【読書録】君のクイズ 小川哲
あらすじ
生放送のTV番組『Q-1グランプリ』決勝戦に出場したクイズプレーヤーの三島玲央は、対戦相手・本庄絆が、まだ一文字も問題が読まれぬうちに回答し正解し、優勝を果たすという不可解な事態をいぶかしむ。いったい彼はなぜ、正答できたのか? 真相を解明しようと彼について調べ、決勝戦を1問ずつ振り返る三島はやがて、自らの記憶も掘り起こしていくことになり――。
読めば、クイズプレーヤーの思考と世界がまるごと体験できる。人生のある瞬間が鮮やかによみがえる。そして読後、あなたの「知る」は更新される!

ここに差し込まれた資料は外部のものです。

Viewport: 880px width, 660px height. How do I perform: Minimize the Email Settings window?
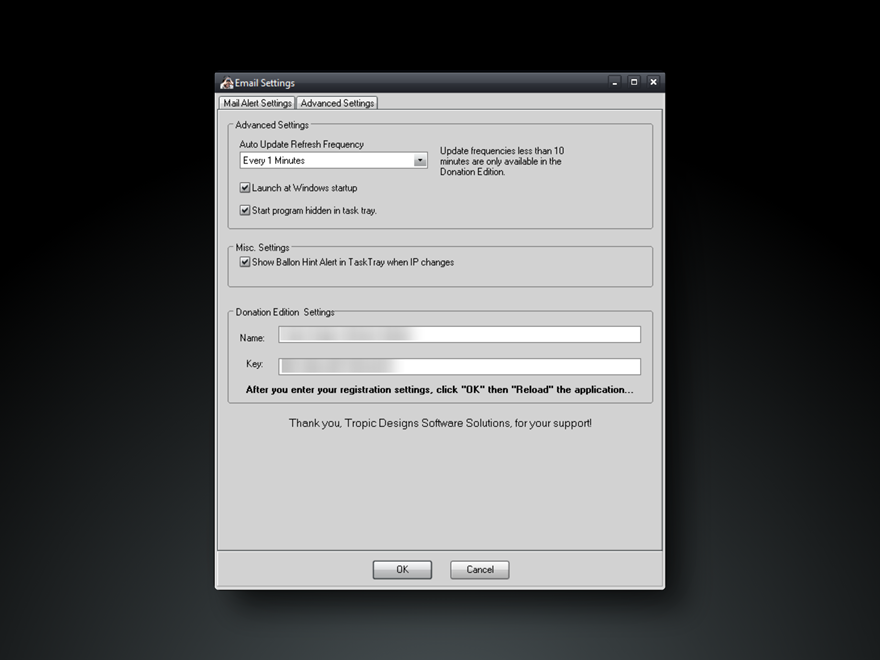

「不可能犯罪」を解く一気読み必至の卓抜したミステリーにして、エモーショナルなのに知的興奮に満ちた超エンターテインメント!
感想
今年の本屋大賞ノミネート作品である本作。タイトルからはイメージしにくいですが、れっきとしたミステリの側面があります。

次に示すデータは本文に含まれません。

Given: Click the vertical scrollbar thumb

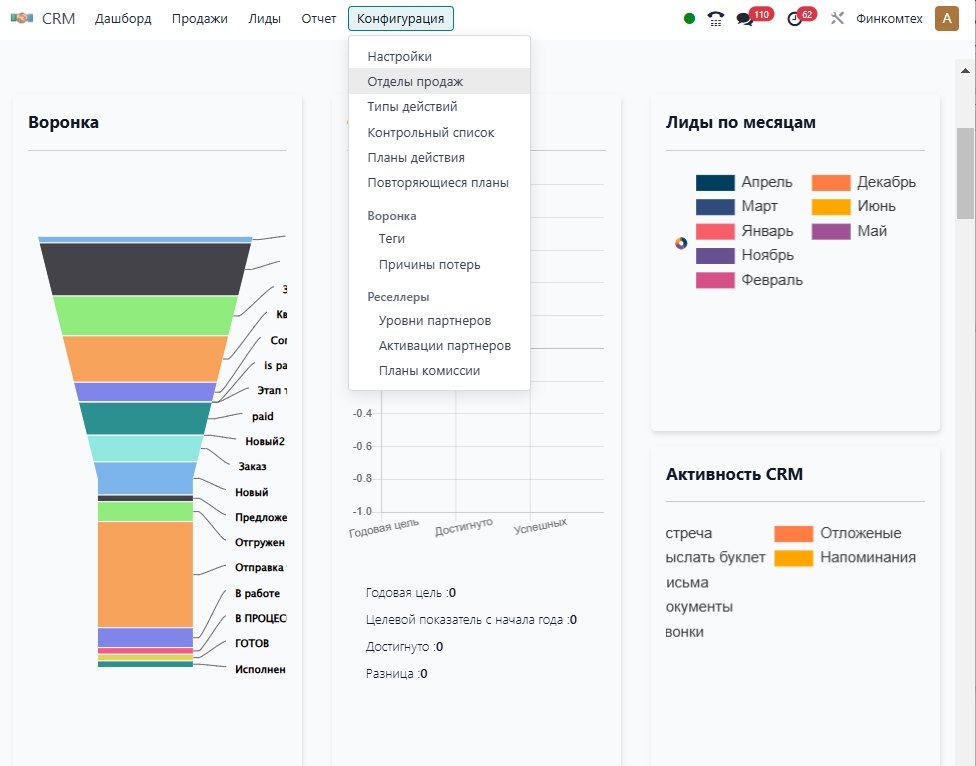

なぜ対戦相手は問題文を聞かずに正解できたのか?この一つの疑問から物語が展開されていく様はまさにミステリです。主人公の一人称視点で物語が進むため、一緒に推理している感覚になりました。これは本格ミステリや多くの名作といわれるミステリでは味わえないと思います。最近私が読んだ中では、「自由研究には向かない作品」が同じテイストでした。
一人称視点のミステリは主人公が探偵やその関係者ではなく、推理を初めてするというものが多い気がします。本作も主人公が自分の中に生じた疑問に、無我夢中となって挑んでいきます。
クイズプレイヤーならではの発想を味わいないながら、真相にたどり着くという新しい体験を味わえました。
私はYoutubeでクイズ系のチャンネルを見ることが好きなので、今後はプレイヤーの気持ちが分かりより一層楽しめそうです!